- _Goal_
Transcribe the lines of the material below, starting at the line that contains "You are a computer-use agent. This" and ending at the line that contains "Select the 1W", with both of those lines included.

- _The data_

+ + + +

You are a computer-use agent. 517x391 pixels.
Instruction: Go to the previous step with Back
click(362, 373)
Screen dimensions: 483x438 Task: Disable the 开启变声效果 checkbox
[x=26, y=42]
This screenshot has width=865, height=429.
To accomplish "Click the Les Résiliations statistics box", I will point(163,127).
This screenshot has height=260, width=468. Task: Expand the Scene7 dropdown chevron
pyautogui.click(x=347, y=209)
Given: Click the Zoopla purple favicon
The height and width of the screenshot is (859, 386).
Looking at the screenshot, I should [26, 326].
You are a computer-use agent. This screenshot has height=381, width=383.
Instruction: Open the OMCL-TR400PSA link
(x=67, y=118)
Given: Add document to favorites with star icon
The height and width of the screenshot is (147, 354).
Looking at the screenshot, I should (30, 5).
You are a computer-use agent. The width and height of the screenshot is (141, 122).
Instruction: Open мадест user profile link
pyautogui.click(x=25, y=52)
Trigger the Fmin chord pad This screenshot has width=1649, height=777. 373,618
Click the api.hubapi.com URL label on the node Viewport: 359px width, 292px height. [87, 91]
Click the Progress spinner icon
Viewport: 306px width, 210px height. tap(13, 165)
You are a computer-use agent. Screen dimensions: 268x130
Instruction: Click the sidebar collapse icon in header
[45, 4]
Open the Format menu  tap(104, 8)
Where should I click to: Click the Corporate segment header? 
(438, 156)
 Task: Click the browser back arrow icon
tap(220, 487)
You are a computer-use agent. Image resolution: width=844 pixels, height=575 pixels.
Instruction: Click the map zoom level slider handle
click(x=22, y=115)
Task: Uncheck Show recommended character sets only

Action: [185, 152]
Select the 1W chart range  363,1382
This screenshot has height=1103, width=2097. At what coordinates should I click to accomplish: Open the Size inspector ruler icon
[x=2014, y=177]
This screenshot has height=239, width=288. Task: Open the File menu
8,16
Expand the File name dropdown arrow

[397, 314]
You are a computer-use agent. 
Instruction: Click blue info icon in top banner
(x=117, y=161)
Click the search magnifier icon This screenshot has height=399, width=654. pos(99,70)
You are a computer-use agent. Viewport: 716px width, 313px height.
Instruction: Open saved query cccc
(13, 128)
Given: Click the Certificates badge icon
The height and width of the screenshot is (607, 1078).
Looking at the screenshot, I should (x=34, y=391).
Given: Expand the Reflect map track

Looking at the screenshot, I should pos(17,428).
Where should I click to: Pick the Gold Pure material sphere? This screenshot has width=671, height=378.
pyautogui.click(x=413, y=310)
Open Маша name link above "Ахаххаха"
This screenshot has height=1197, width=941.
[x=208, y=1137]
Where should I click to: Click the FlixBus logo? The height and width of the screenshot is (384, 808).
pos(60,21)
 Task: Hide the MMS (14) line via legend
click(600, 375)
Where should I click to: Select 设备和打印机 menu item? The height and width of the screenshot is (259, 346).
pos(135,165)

+ + + +

- _Solved problem_
You are a computer-use agent. This screenshot has height=381, width=383.
Instruction: Open the OMCL-TR400PSA link
(x=67, y=118)
Given: Add document to favorites with star icon
The height and width of the screenshot is (147, 354).
Looking at the screenshot, I should (30, 5).
You are a computer-use agent. The width and height of the screenshot is (141, 122).
Instruction: Open мадест user profile link
pyautogui.click(x=25, y=52)
Trigger the Fmin chord pad This screenshot has width=1649, height=777. 373,618
Click the api.hubapi.com URL label on the node Viewport: 359px width, 292px height. [87, 91]
Click the Progress spinner icon
Viewport: 306px width, 210px height. tap(13, 165)
You are a computer-use agent. Screen dimensions: 268x130
Instruction: Click the sidebar collapse icon in header
[45, 4]
Open the Format menu  tap(104, 8)
Where should I click to: Click the Corporate segment header? 
(438, 156)
 Task: Click the browser back arrow icon
tap(220, 487)
You are a computer-use agent. Image resolution: width=844 pixels, height=575 pixels.
Instruction: Click the map zoom level slider handle
click(x=22, y=115)
Task: Uncheck Show recommended character sets only

Action: [185, 152]
Select the 1W chart range  363,1382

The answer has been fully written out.